The partial 5-HT1A agonist buspirone reduces the expression and development of l-DOPA-induced dyskinesia in rats and improves l-DOPA efficacy

Dopamine (DA) replacement therapy with l-DOPA remains the standard pharmacotherapy for Parkinson's disease (PD). Unfortunately, chronic l-DOPA treatment is accompanied by development of motor fluctuations and l-DOPA-induced dyskinesia (LID). While serotonin (5-HT)1A agonists acutely reduce these complications, their prophylactic and long-term effects are not well-delineated. To test this, male Sprague–Dawley rats received unilateral 6-hydroxydopamine (6-OHDA) lesions. In experiment 1, l-DOPA-primed rats were pre-treated with Vehicle (0.9% NaCl), various doses of the partial 5-HT1A agonist, buspirone (0.25, 1.0 or 2.5 mg/kg, ip) or buspirone (2.5 mg/kg, ip) + the 5-HT1A antagonist, WAY100635 (0.5 mg/kg, ip) 5 min prior to l-DOPA (12 mg/kg + 15 mg/kg benserazide, ip). Rats were tested for LID using the abnormal involuntary movements (AIMs) scale and motor performance using the forepaw adjusting steps test (FAS).

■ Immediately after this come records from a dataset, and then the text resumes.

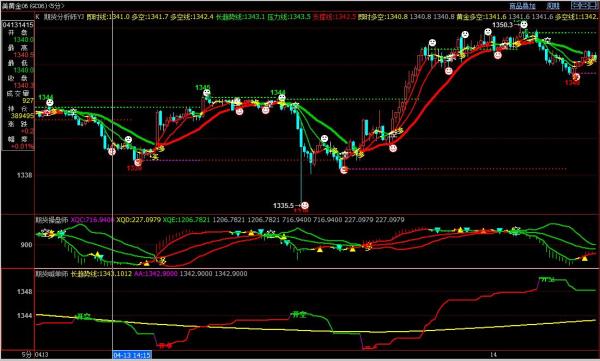
Task: Click the 04131415 timestamp in the info box
Action: click(18, 25)
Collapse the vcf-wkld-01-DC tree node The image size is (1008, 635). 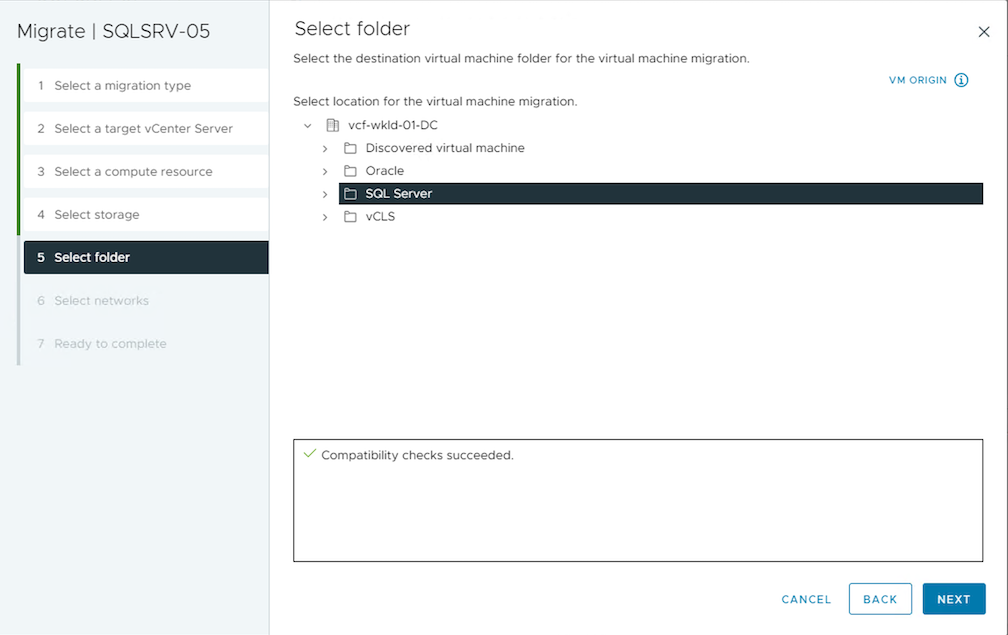pos(307,126)
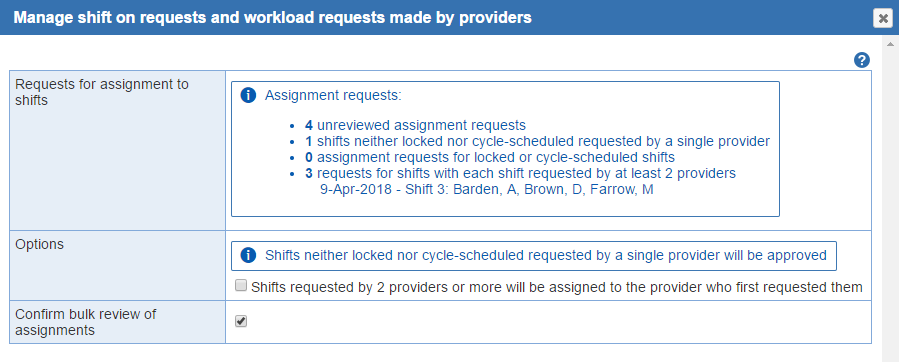
Task: Close the Manage shift requests dialog
Action: (x=883, y=18)
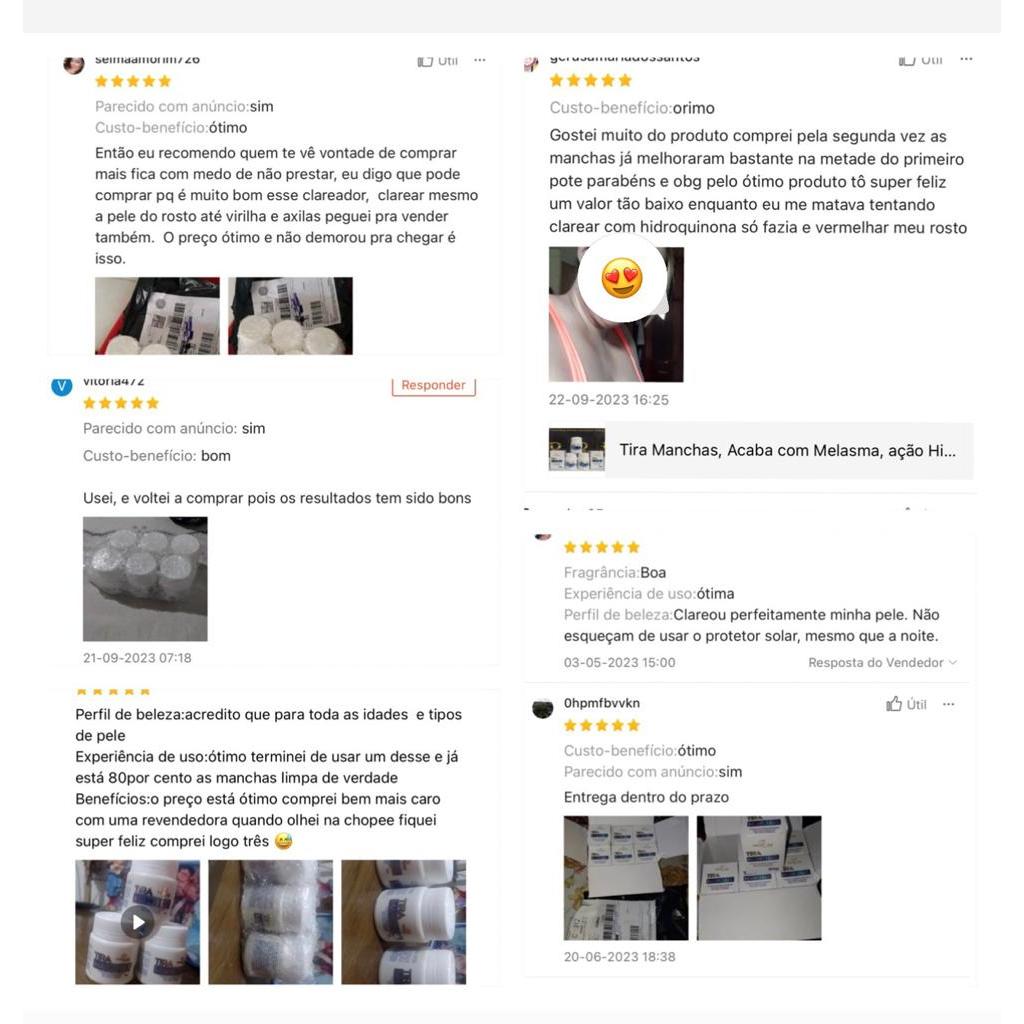Image resolution: width=1024 pixels, height=1024 pixels.
Task: Open the Tira Manchas, Acaba com Melasma product link
Action: (761, 451)
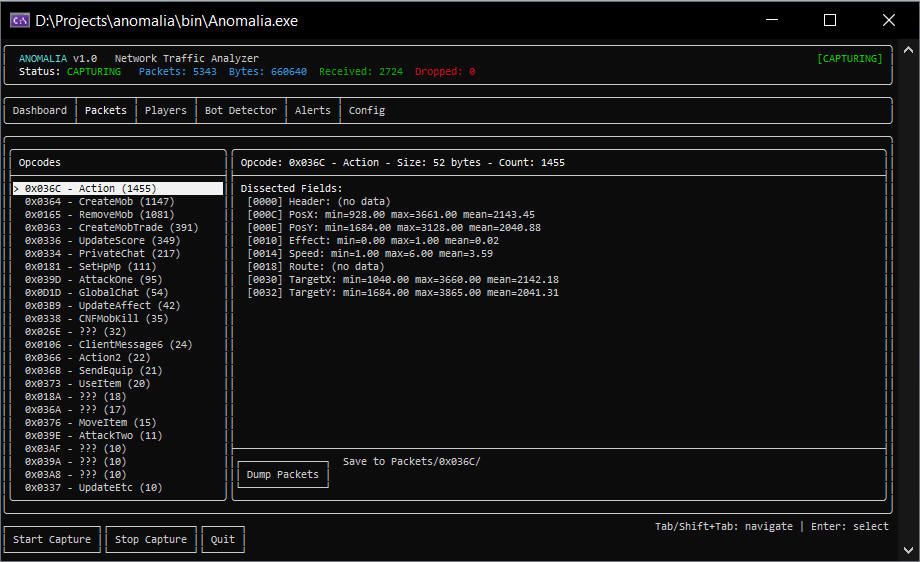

In experiment 2, l-DOPA-naïve rats received co-administration of l-DOPA + buspirone (1.0 or 2.5 mg/kg, ip) for 2 weeks. AIMs and FAS were measured throughout. In l-DOPA-primed rats, buspirone dose-dependently reduced LID and improved l-DOPA-related motor performance due to action at the 5-HT1A receptor. In l-DOPA-naïve rats, buspirone delayed LID development while improving l-DOPA's anti-parkinsonian efficacy indicating the potential long-term benefits of 5-HT1A agonists for reduction of l-DOPA-related side effects.